◆ **Your objective**
Could you copy the records below exactly, leaving out any pictures they include?

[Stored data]
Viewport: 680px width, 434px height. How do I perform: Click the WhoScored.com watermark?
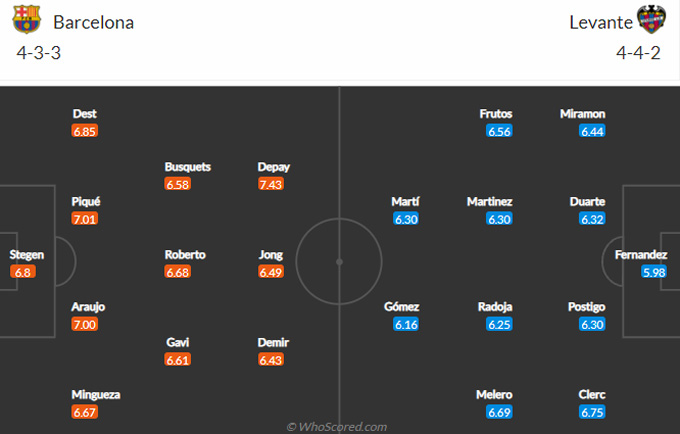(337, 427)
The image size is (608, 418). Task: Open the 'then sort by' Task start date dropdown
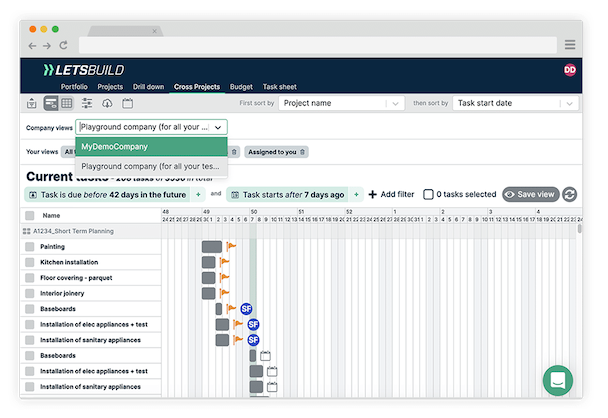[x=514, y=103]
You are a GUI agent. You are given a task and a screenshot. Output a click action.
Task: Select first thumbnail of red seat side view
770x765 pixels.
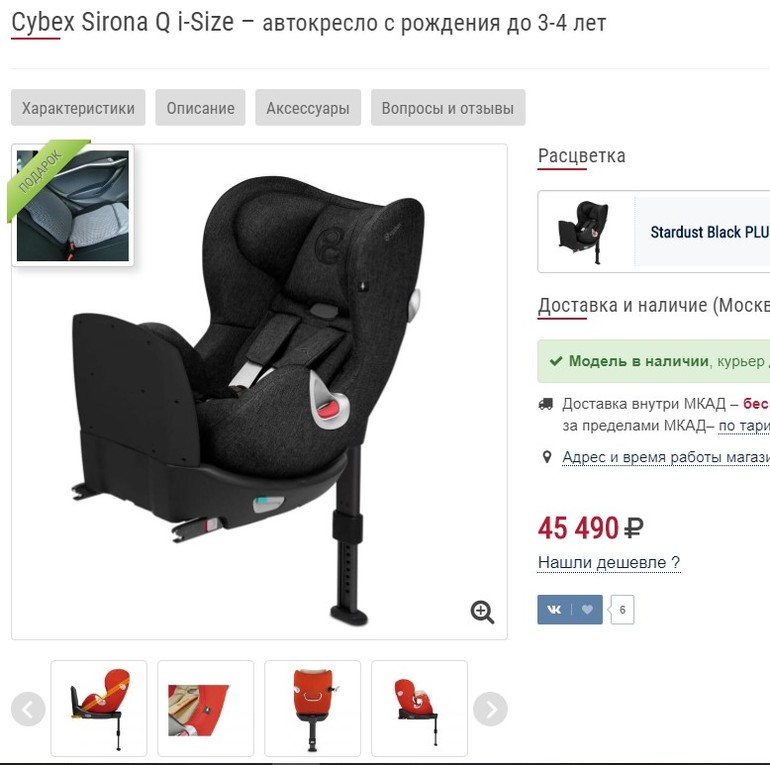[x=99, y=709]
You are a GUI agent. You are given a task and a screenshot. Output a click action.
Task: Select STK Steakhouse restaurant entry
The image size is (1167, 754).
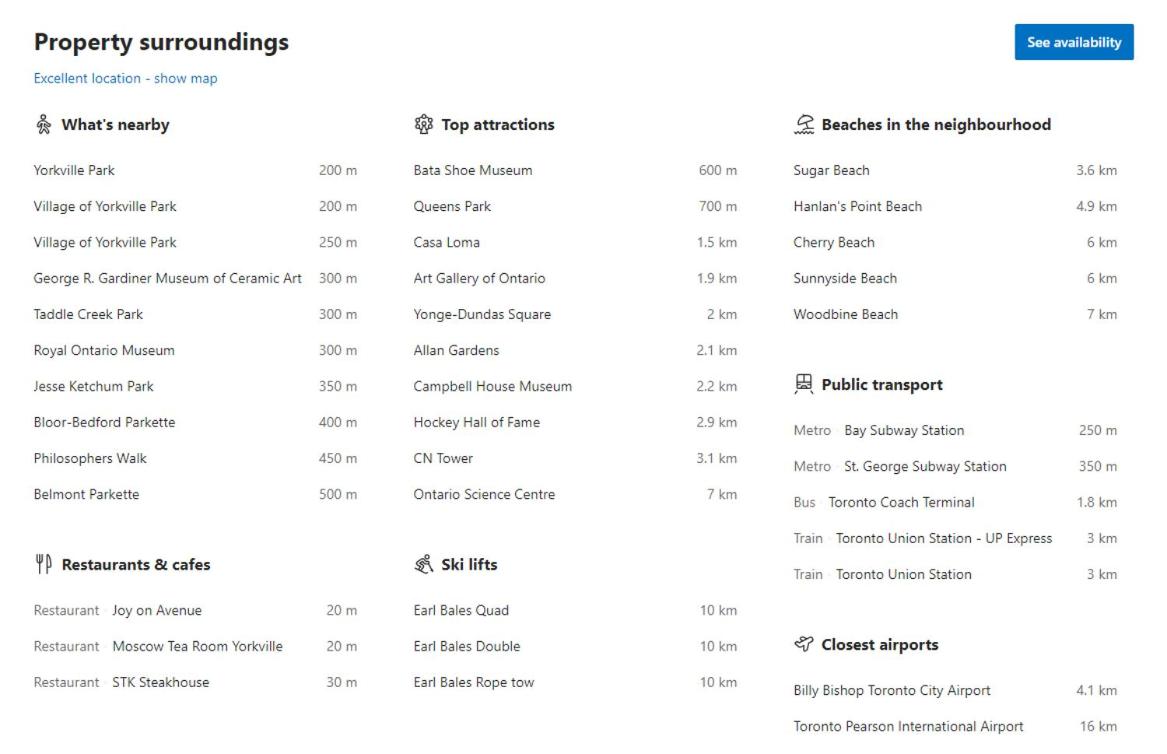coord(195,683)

◆ **Response**
Viewport: 680px width, 434px height. How do I perform: Click the WhoScored.com watermark?
(337, 427)
The image size is (608, 418). Task: Open the 'then sort by' Task start date dropdown
[x=514, y=103]
You are a GUI agent. You are given a task and a screenshot. Output a click action.
Task: Select first thumbnail of red seat side view
770x765 pixels.
[x=99, y=709]
You are a GUI agent. You are given a task and a screenshot. Output a click action.
Task: Select STK Steakhouse restaurant entry
The image size is (1167, 754).
coord(195,683)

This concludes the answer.